What is needed:
Copy task for the material below: print the line with "Select the Create" and every line after it to the end, exactly as written, without the pictures.

Records for the task:
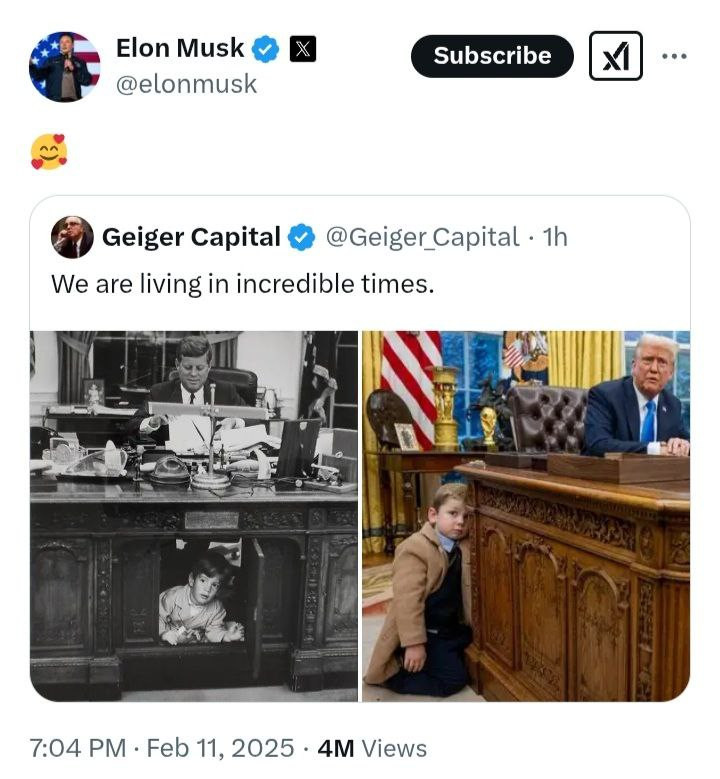Click the 7:04 PM post time
The height and width of the screenshot is (779, 720).
click(78, 748)
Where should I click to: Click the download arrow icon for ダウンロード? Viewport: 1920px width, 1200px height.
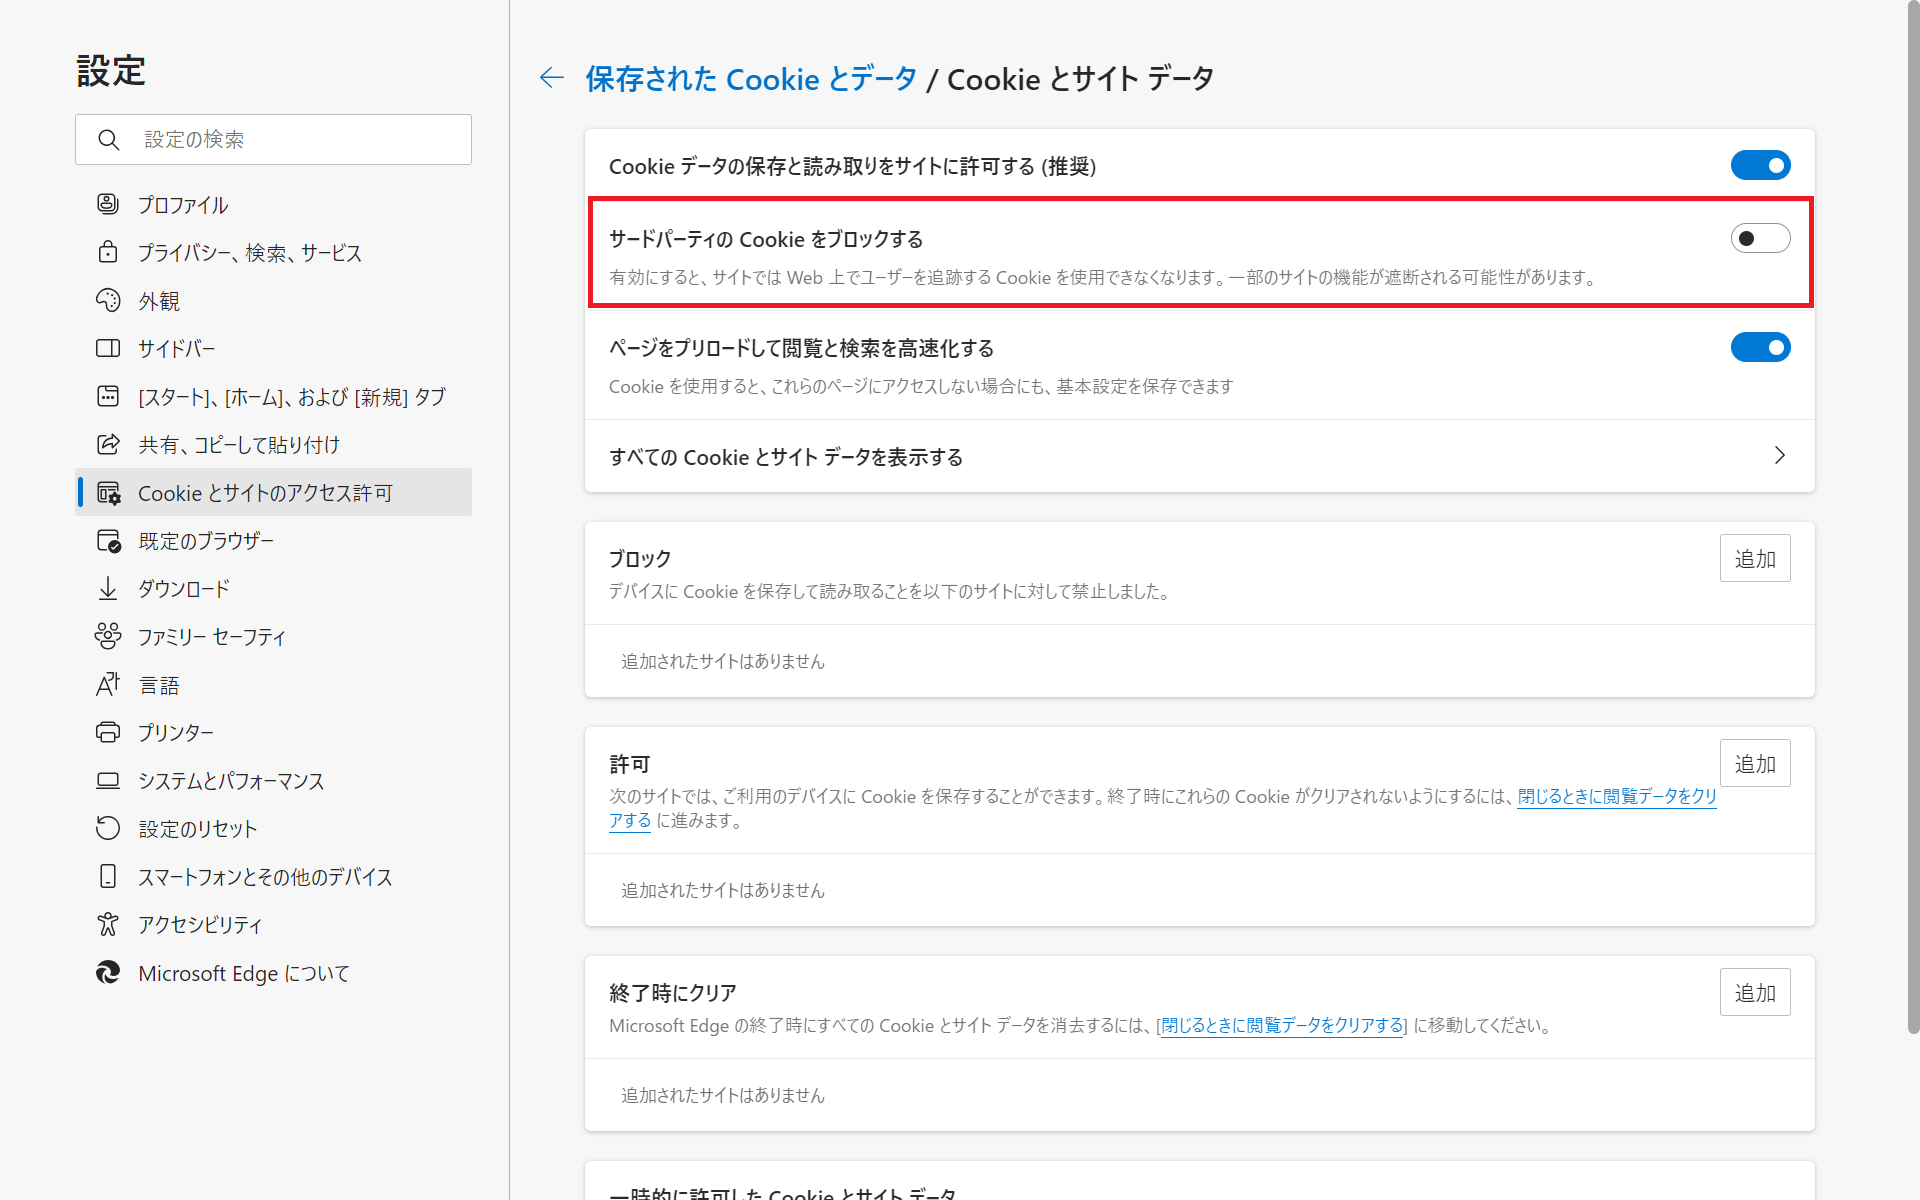(108, 588)
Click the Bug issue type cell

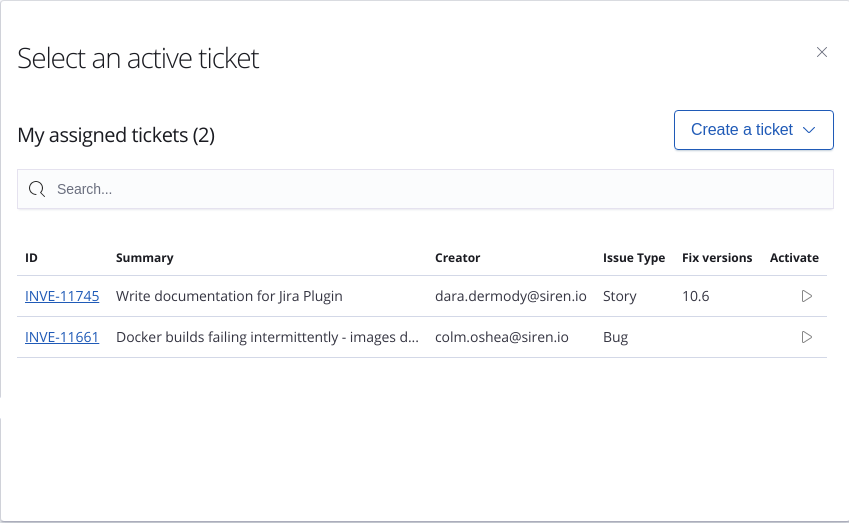pos(616,337)
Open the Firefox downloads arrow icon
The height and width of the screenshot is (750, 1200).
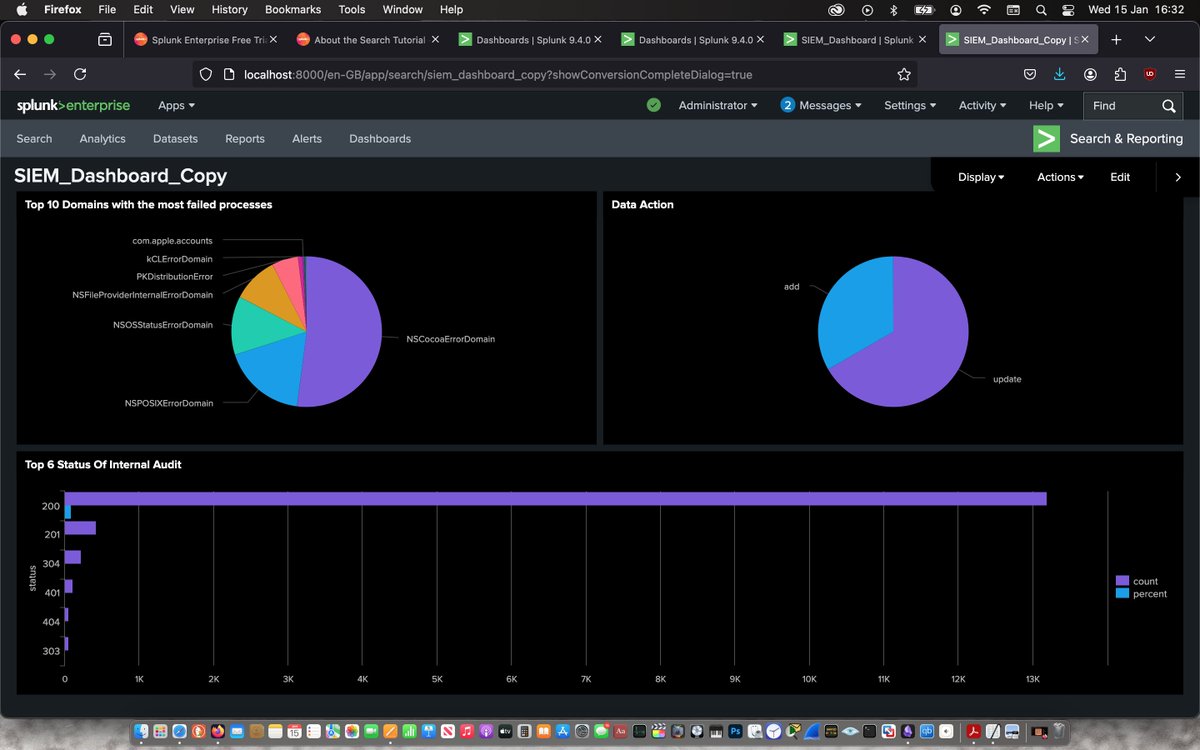coord(1060,74)

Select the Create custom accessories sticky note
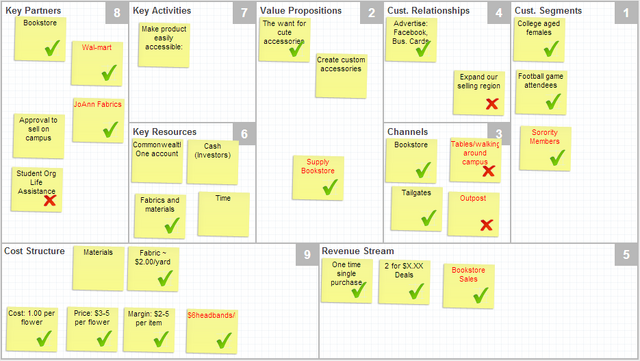tap(341, 76)
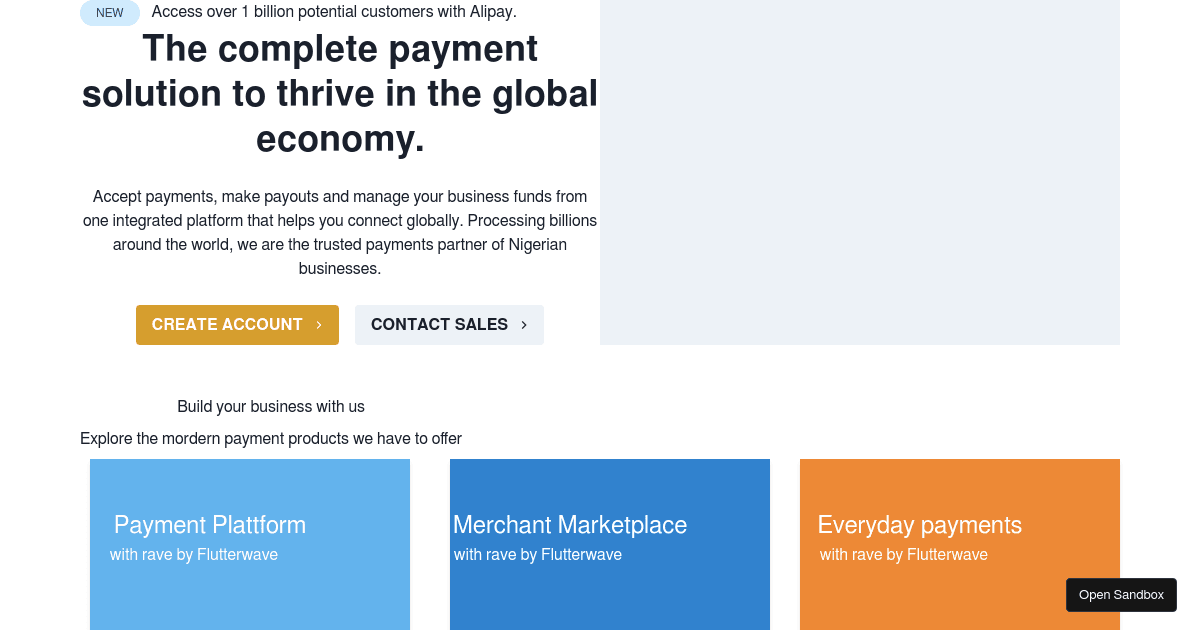Click the subtitle under Everyday payments
1200x630 pixels.
tap(904, 554)
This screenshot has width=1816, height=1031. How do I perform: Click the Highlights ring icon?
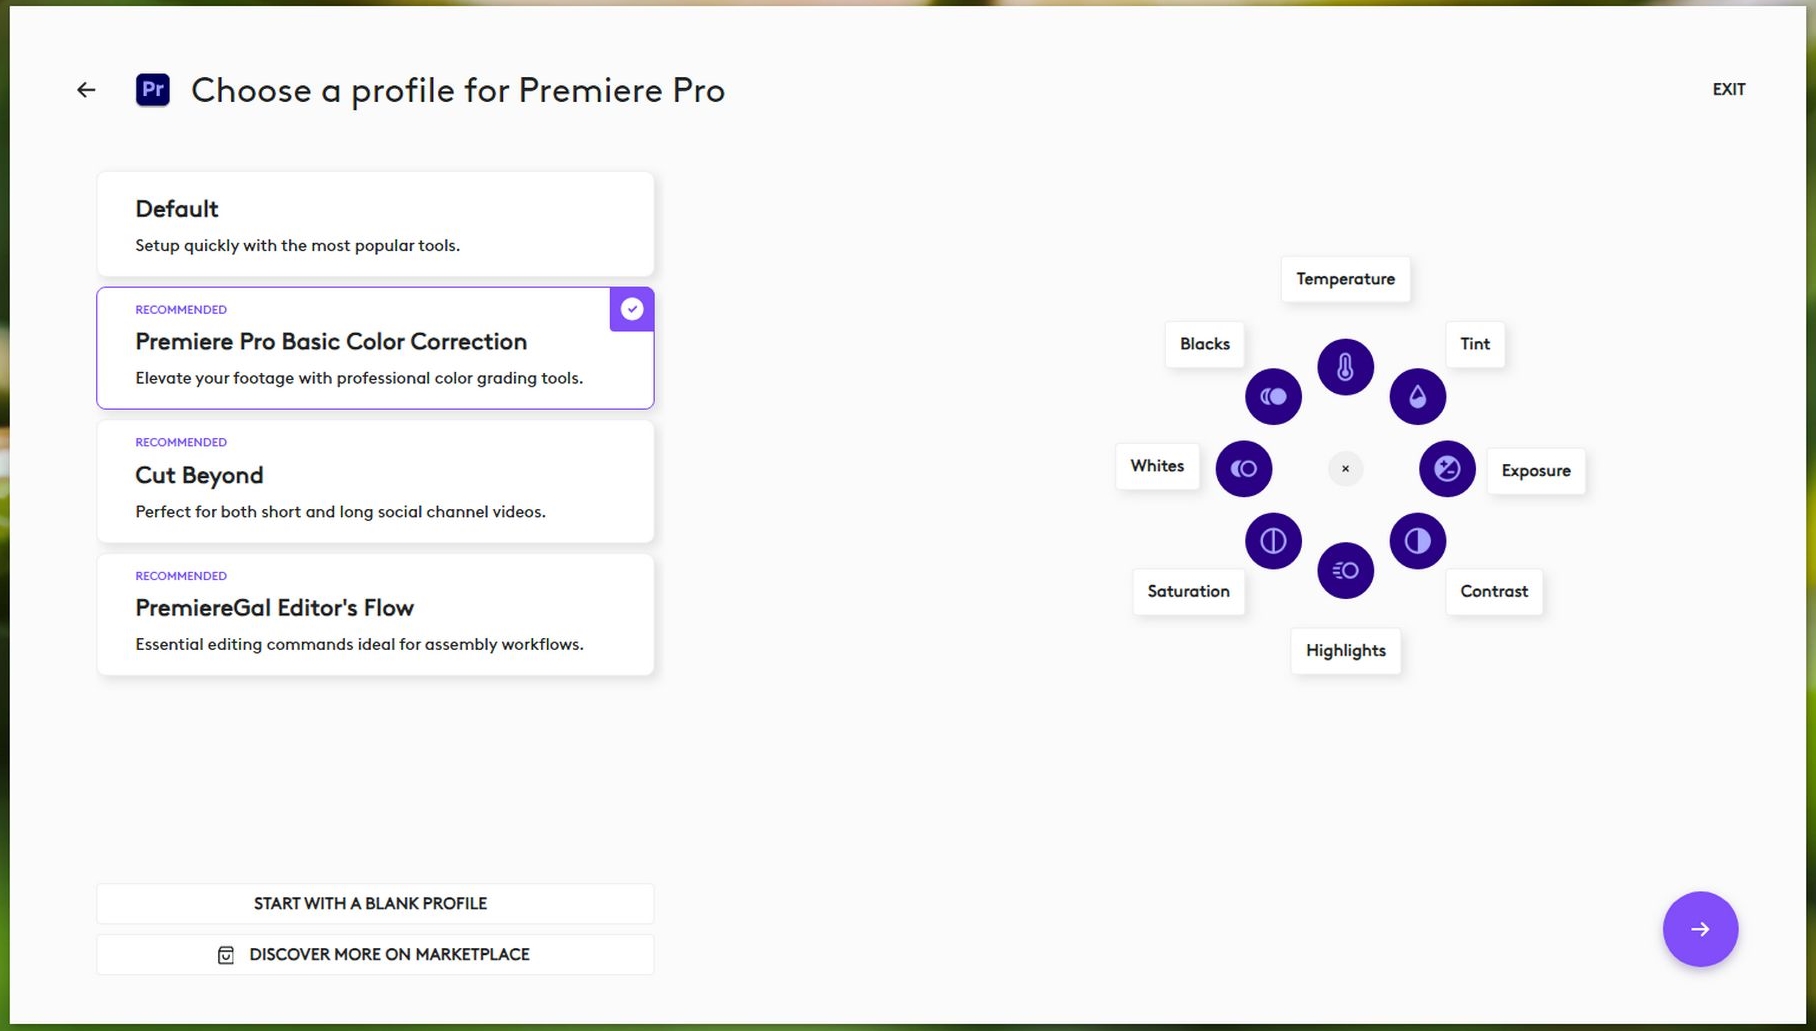[x=1345, y=570]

Final answer:
Select the Create custom accessories sticky note
tap(341, 76)
Click the subtitle under Everyday payments
1200x630 pixels.
tap(904, 554)
This screenshot has width=1816, height=1031. How do I perform: Click the Highlights ring icon?
[x=1345, y=570]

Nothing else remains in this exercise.